Experts from various fields in the medical community strongly protested the Tax Affairs Organization's move to require them to use a bank card reader, calling the move "illegal" and "discriminatory."
The medical community and related disciplines have strongly reacted to the requirement to use bank card readers issued by the Tax Affairs Organization in the fight against tax evasion.
According to Fars News Agency, the heads of the Medical System Organization of Bushehr and Zahedan, the Iranian Radiology Scientific Association, the Iranian General Dentists Association, and the Gilan Province Dentists Employers' Association, in a letter to Dr. Mohammad Reza Zafarghandi, the head of the Medical System Organization, and Eshaq Jahangiri, First Vice President, considered the experts of this profession "among the most reputable" people in society and called for "removing trade discrimination" and removing this requirement.
In order to combat tax evasion, and as an additional clause to Note 6 of the 2019 Budget Law, the Islamic Consultative Assembly has required doctors to use a store terminal (bank card reader).
Ali Rostampour, Director General of the Tax Affairs Organization's Regulatory and Outsourcing Office, referred to this note on August 23, giving medical, paramedical, pharmaceutical, and veterinary business owners until August 13 to register to use the store terminal.
A few hours after the news was published, Rostampour announced in an interview with the Iranian Broadcasting Corporation that those who do not use this card reader in medical professions will be subject to fines.
He said: "Doctors who are equipped with this system will have 10 percent of their declared taxes forgiven for two years. On the other hand, those who do not use these devices will be subject to a fine of two percent of the income from the sale of their services."

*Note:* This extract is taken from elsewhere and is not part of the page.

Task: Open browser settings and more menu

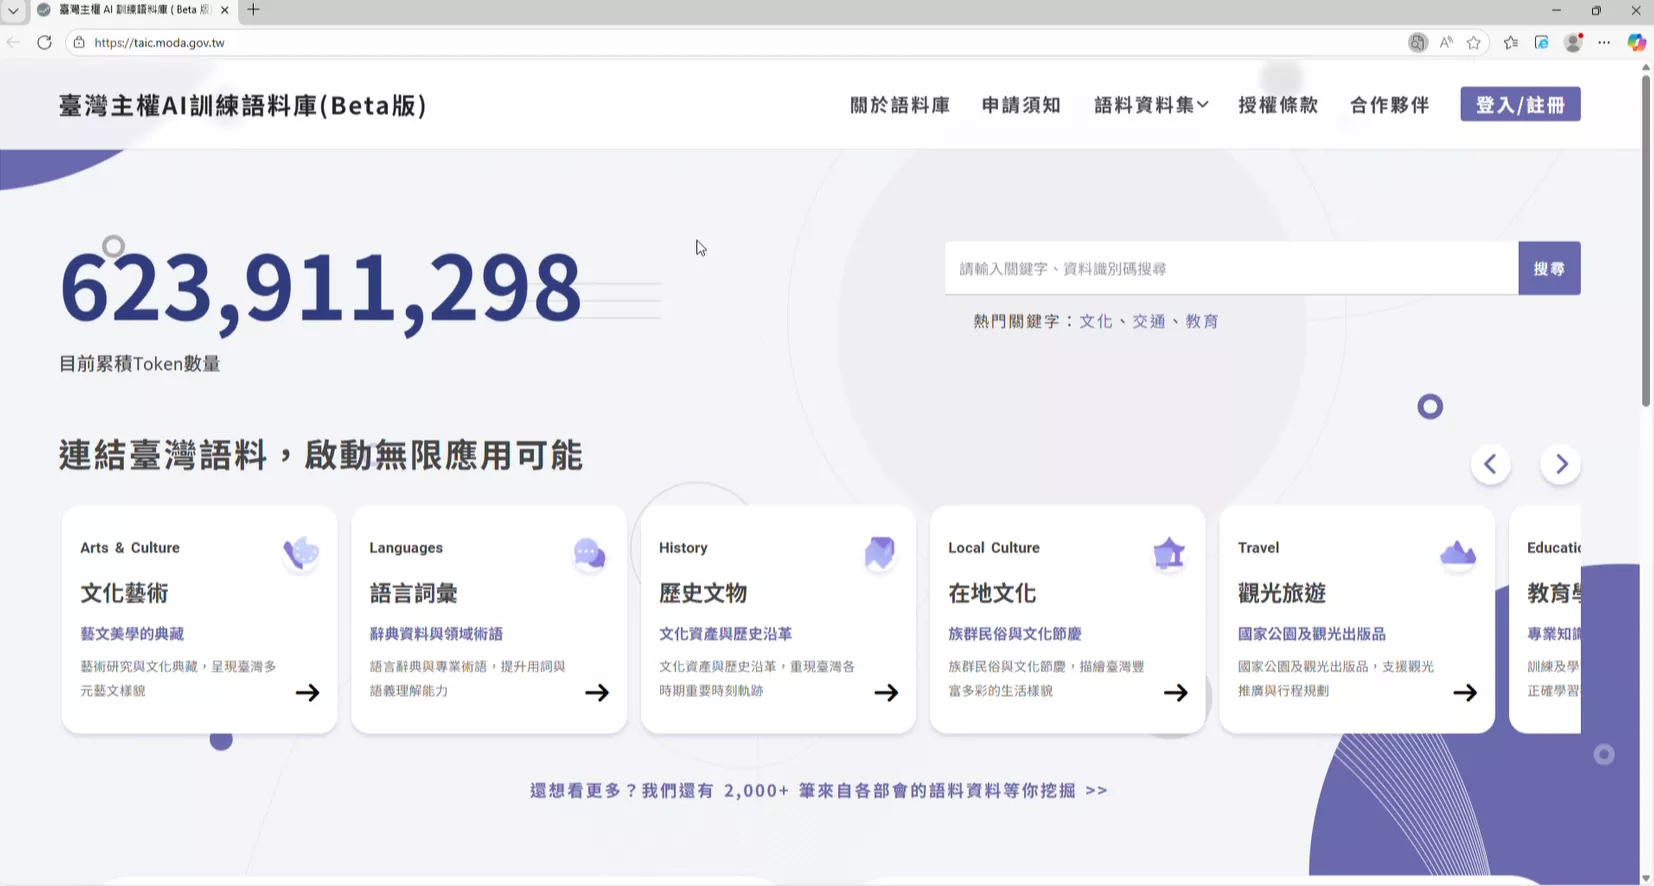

Hadi Khani, Director General of Inspection and Combating Tax Evasion at the Tax Affairs Organization, also called on people on Sima Channel 2 to report the matter to the Tax Affairs Organization's news headquarters if they notice the absence of a card reader when visiting medical centers.
In their protest letters, some of which were published by Fars News Agency, doctors and various medical community organizations have pointed out the distinction between medical and commercial centers and emphasized that if this measure were applied solely to the owners of this profession, it would be "discriminatory" and would imply that tax evasion among doctors is "pervasive."
Fars writes that, according to statistics from the Tax Affairs Organization, doctors pay only 150 billion tomans in taxes. However, the Majlis Research Center, in a report published in January last year, estimated their actual tax amount to be at least 6,700 billion tomans.